■ Passage provided:

______________________________

Reputation: 527
I'm using Scrapy to scrape a web site. I'm stuck at defining properly the rule for extracting links. Specifically, I need help to write a regular expression that allows urls like:
https://discuss.dwolla.com/t/the-dwolla-reflector-is-now-open-source/1352
https://discuss.dwolla.com/t/enhancement-dwolla-php-updated-to-2-1-3/1180
https://discuss.dwolla.com/t/updated-java-android-helper-library-for-dwollas-api/108
while forbidding urls like this one
https://discuss.dwolla.com/t/the-dwolla-reflector-is-now-open-source/1352/12
In other words, I want urls that end with digits (i.e., /1352
in the example abpve), unless after these digits there is anything after (i.e., /12
in the example above)
I am by no means an expert of regular expressions, and I could only come up with something like \/(\d+)$
, or even this one ^https:\/\/discuss.dwolla.com\/t\/\S*\/(\d+)$
, but both fail at excluding the unwanted urls since they all capture the last digits in the address.

______________________________

■ Record set:
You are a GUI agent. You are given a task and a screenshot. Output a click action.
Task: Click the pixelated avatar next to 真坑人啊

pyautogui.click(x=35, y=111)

______________________________

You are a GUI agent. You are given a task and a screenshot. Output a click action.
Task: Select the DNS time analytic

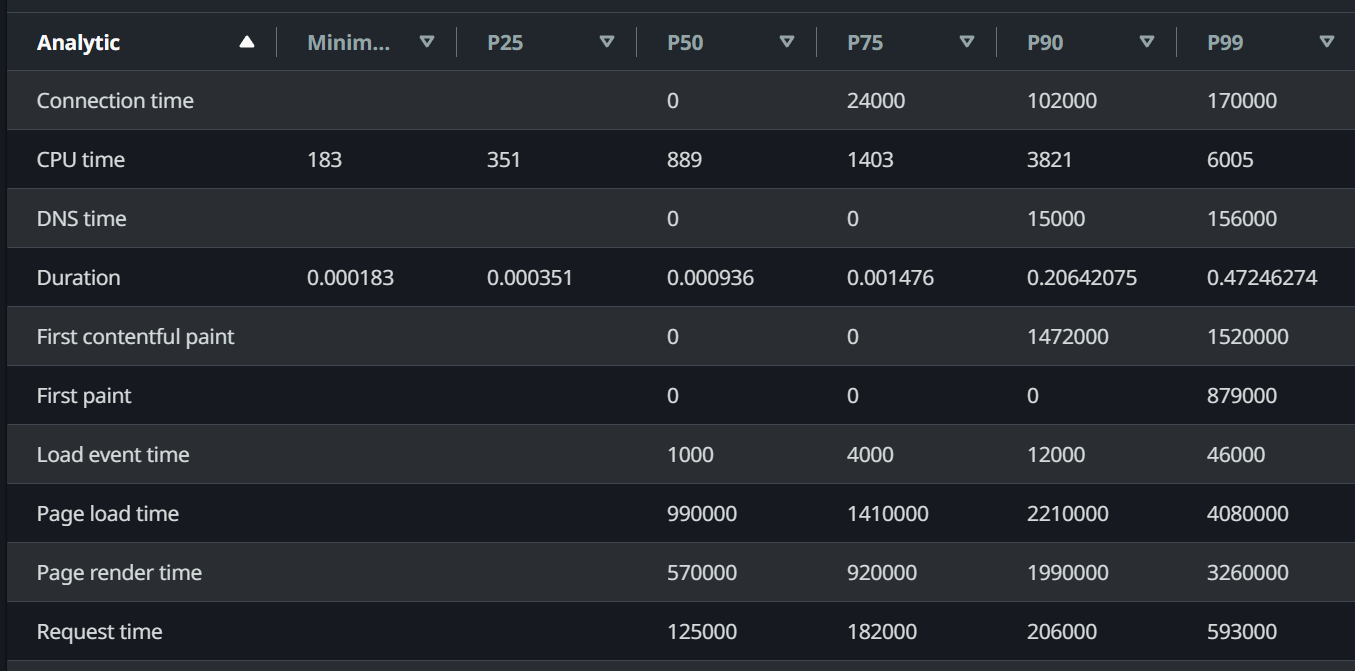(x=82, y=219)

______________________________

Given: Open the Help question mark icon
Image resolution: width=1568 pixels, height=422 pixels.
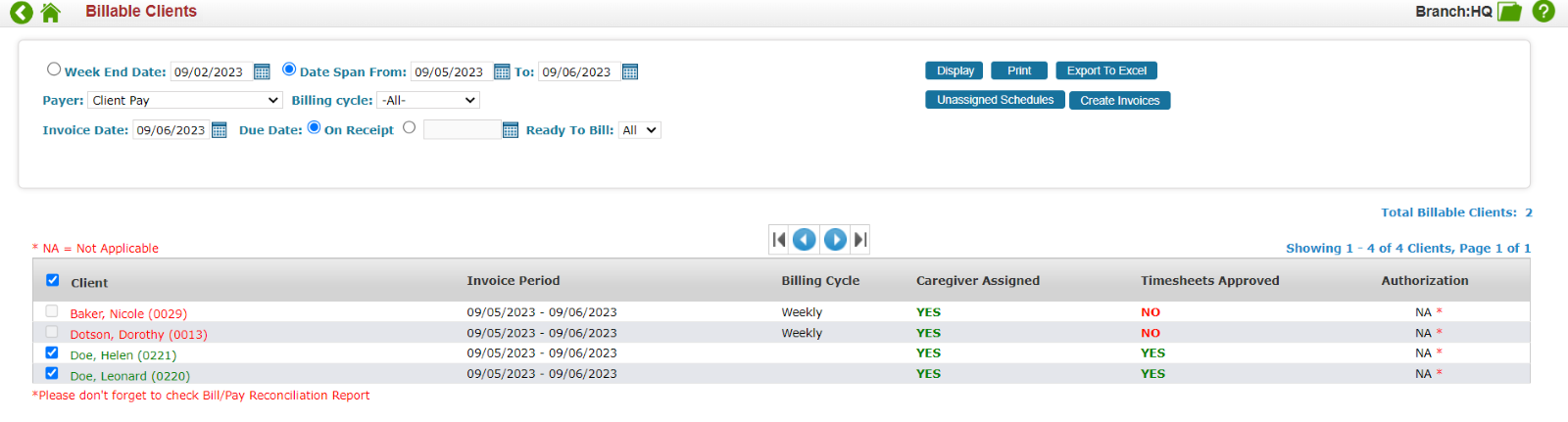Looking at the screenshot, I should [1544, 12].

______________________________

■ What this task involves: Continue the forum post about writing a Scrapy regular expression for Dwolla discussion URLs, starting after its last sentence.

■ The response:
--- UPDATE ---
Sorry for not being clear in the first place. This addition is to clarify that the digits at the of URLS can change, so the /1352
is not fixed. As such, another example of urls to be accepted is also:
https://discuss.dwolla.com/t/updated-java-android-helper-library-for-dwollas-api/108
Upvotes: 0
Views: 651
Reputation: 424983
This is probably the simplest way:
[^\/\d][^\/]*\/\d+$
or to restrict to a particular domain:
^https?:\/\/discuss.dwolla.com\/.*[^\/\d][^\/]*\/\d+$
See live demo.
This regex requires the last part to be all digits, and the 2nd last part to have at least 1 non-digit.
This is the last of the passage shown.